Stories from a Student Psychiatrist
I'm a month into my psychiatry rotation. It's a pretty stark contrast to surgery. Morning rounds consist of more than "Pain? Peeing? Farting? Pooing?" There's a lot more talking involved with the patients, and about dramatically different things. Of note, my work week maxes out at about 50 hours, while averaging a little over 40. As opposed to 90 hours work weeks, with some days approaching 34 hours. There's the counseling aspect of psychiatry, e.g. talking to depressed and/or suicidal patients. I'd say that happens on a daily basis. But there's also a decent number of other mental disorders to be aware of. require knowing a subset of behaviors, symptoms, and or signs and being astute enough to pick up on them. It's harder than I would've thought to keep the less common pathologies straight. And the psychopharmacology? Hell no. Too random a collection of side effects and drug/drug interactions.
Some interviews take about an hour. An interview while one call Saturday night took about 90 minutes. Another interview while on call one Friday night took almost two hours. The latter guy was suicidal, having taken ~30 Xanax two days before coming into the ER. As a quick summary of his sad story, he's bipolar and newly homeless. He came to Chicago working for a friend for about 4 weeks. He never got paid, so he quit and ended up on the streets. Without a mailing address, he ran out his meds and his bipolar flared up. He'd had several manic episodes, including binging and spending thousands on his credit cards. He's chronically passively suicidal - i.e. if it were up to him/if he had the balls, he'd already be dead. As a kid, he and his sister were sexually abused by several of her mother's boyfriends, and he still holds homicidal ideation towards some of them.
Another sad patient I talked to just a few days ago is a 21 year old Iraqi veteran. He left high school four months early because wasn't doing enough to help his friends and his country out overseas. After a few months of being deployed, he finds out his wife is cheating on him and that "their child" isn't his. A few months later, he gets knocked off a truck secondary to an explosion and ends up losing consciousness and with several microfractures in his neck. After the army downplays the incident, he is forced back to active duty. While serving with his neck fractures, he gets called out by one of his superiors for his "neck pain." This guy ends up in some sort of verbal altercation with his superior, after which he's sent stateside. After a few weeks, he's discharged with misconduct. The latter phrase is key, "with misconduct," because it means this guy gets no money from the Army and/or government and is ineligible for disability. He's four weeks into a six week hospital stay, after which he has no job or place to go to. Regarding the job, that's not likely for him since he's textbook PTSD. He can't handle large crowds because he has to be able to see where everyone is and what they're dong. He can't handle loud noises because he goes to ground everytime he hears one.
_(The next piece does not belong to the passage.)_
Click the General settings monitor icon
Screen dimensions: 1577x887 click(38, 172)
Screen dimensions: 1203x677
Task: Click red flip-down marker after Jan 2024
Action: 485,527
Since I'm on the consultation service at the VA, I don't see too much crazy pathology (no pun intended). Most of that stuff happens up in the psych unit, where two of my classmates got placed. The pathological highlights of my rotation include a schizophrenic and a conversion disorder. The schizo was interesting- he'd been in prison for ~22 years for making threats against every vice president (of the US). He has a secret service agent keeping tabs on him. He talks of a successful money counterfeiting scheme which he's used to finance an armory with cases of rifles, pounds of explosives, and crates of grenades. He was set to be discharged the day we saw him, but Secret Service said no - because Biden was in town that day.
Conversion disorder is basically when psychological stressors manifest themselves as neurological deficits. Long story short, she had a lot of job, money, and personal stress going on. A few weeks ago, this manifested as a left-sided weakness presenting similar to a stroke. On imaging, no deficits were appreciated. On exam, her neurological deficits are inconsistent with a stroke. During her interview, she's noted to have spontaneous left sided movement with minimal assistance from her right side. On asking about her psychosocial stressors, she gets annoyed and doesn't understand why we ask about them. On suggesting a link between stress and her deficits, she invents her own science and educates us about the "Cellular Tear Theory" and "Biomedical Pain Mapping." I must not made it through those lectures in neuroanatomy or neurophysiology. Interestingly, on giving her the timetable for stroke recovery and setting firm expectations, she's recovering pretty close to the timeline laid out.
So yeah, that's what I've been up to the past few weeks at work. Imho, it's not as interesting as surgery, but that's what third year's about. Figuring out what I do and don't like.